Task brief
In the copy, include no pictures, but reproduce every record exactly.

Exercise data
§ §

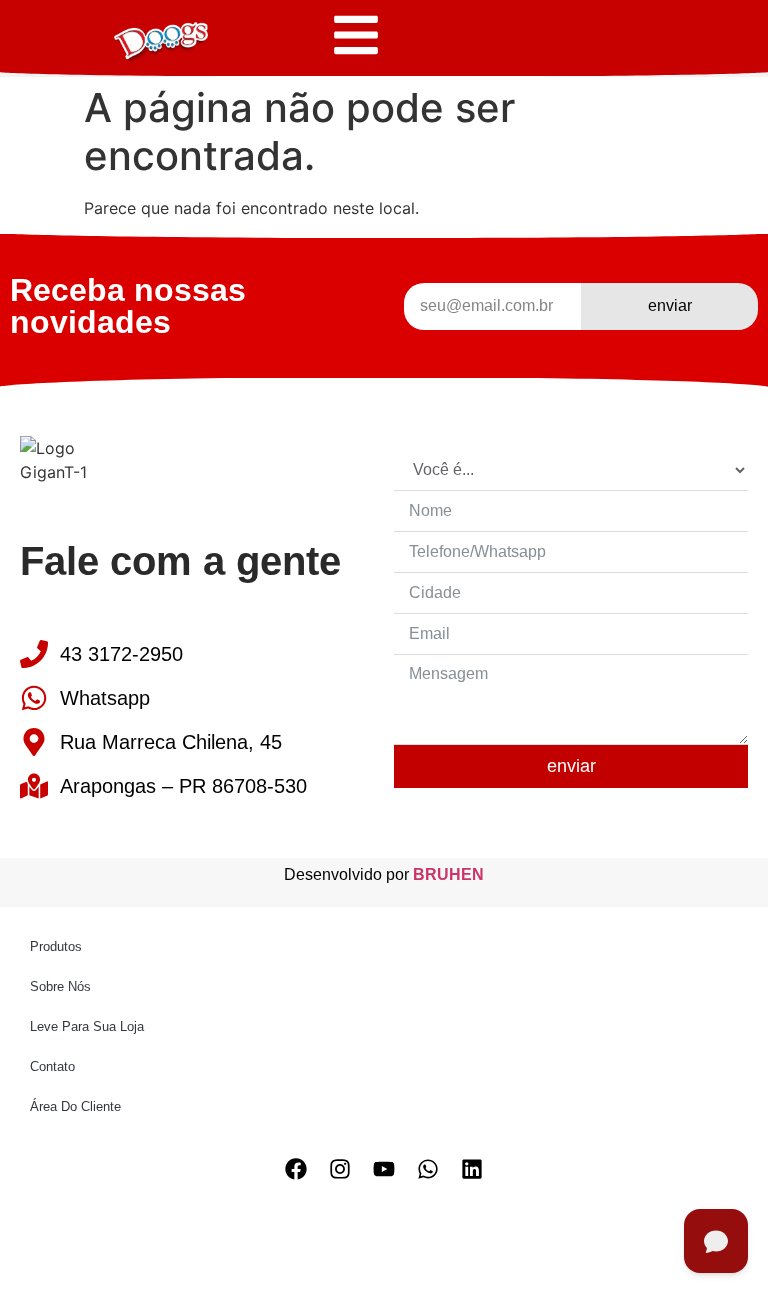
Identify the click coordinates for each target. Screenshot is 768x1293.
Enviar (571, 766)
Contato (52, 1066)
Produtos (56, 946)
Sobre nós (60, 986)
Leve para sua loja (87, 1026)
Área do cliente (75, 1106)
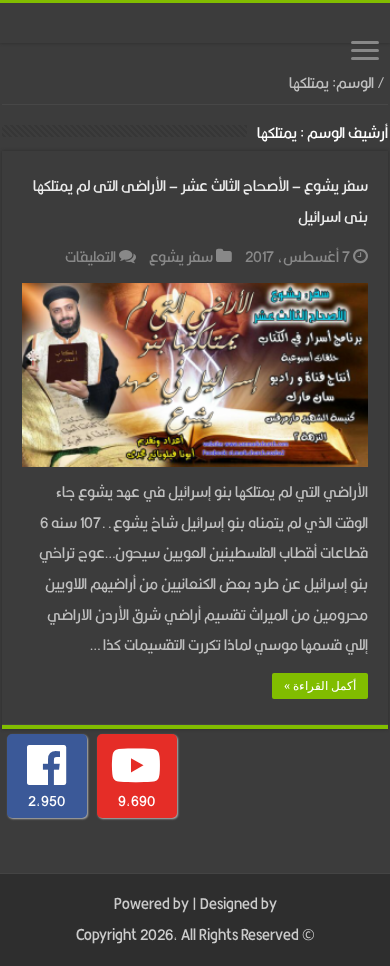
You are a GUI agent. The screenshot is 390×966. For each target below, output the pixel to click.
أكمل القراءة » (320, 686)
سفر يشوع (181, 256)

§ §

Task solution
Identify the click coordinates for each target. Screenshot is 768x1293.
Enviar (571, 766)
Contato (52, 1066)
Produtos (56, 946)
Sobre nós (60, 986)
Leve para sua loja (87, 1026)
Área do cliente (75, 1106)
You are a GUI agent. The screenshot is 390×966. For each target below, output the pixel to click.
أكمل القراءة » (320, 686)
سفر يشوع (181, 256)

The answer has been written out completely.